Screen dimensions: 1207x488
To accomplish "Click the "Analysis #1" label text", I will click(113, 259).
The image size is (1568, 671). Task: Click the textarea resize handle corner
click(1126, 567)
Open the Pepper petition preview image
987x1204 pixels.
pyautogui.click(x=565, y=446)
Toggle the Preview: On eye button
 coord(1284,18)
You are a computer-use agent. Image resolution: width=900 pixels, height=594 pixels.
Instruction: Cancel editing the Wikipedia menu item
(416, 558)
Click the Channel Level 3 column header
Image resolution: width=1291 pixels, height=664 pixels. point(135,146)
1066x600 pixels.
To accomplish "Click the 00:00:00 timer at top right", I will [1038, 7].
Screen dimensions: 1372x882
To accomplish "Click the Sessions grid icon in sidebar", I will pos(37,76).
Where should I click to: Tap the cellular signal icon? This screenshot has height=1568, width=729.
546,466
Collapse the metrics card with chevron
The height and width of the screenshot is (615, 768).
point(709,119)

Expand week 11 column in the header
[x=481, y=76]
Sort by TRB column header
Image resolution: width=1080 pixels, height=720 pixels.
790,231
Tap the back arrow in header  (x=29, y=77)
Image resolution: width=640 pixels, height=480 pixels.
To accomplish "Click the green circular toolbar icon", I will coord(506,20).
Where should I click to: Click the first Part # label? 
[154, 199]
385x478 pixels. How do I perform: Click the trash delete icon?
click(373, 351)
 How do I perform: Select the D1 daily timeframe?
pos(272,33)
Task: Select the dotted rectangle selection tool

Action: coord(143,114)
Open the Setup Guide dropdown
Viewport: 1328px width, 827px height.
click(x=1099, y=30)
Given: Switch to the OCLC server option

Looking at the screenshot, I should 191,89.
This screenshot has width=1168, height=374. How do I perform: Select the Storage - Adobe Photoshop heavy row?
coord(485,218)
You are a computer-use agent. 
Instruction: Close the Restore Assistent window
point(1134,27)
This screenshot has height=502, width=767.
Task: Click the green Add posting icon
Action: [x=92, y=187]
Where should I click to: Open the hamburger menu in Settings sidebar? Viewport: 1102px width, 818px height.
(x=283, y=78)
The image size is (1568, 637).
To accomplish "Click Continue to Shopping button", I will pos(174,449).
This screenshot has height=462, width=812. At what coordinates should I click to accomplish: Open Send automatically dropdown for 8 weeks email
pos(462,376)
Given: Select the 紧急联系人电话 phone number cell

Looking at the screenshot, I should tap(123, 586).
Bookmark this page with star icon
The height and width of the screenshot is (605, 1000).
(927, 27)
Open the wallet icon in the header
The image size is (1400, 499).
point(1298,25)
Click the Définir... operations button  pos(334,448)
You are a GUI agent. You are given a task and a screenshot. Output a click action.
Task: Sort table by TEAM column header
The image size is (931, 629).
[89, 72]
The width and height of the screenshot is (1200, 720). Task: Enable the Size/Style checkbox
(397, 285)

= WHAT IS REQUIRED =
Write out every line of the data that holds the word "computer".

= REPLY TO THE TASK =
You are a computer-use agent. Image resolution: width=900 pixels, height=594 pixels.
You are a computer-use agent. 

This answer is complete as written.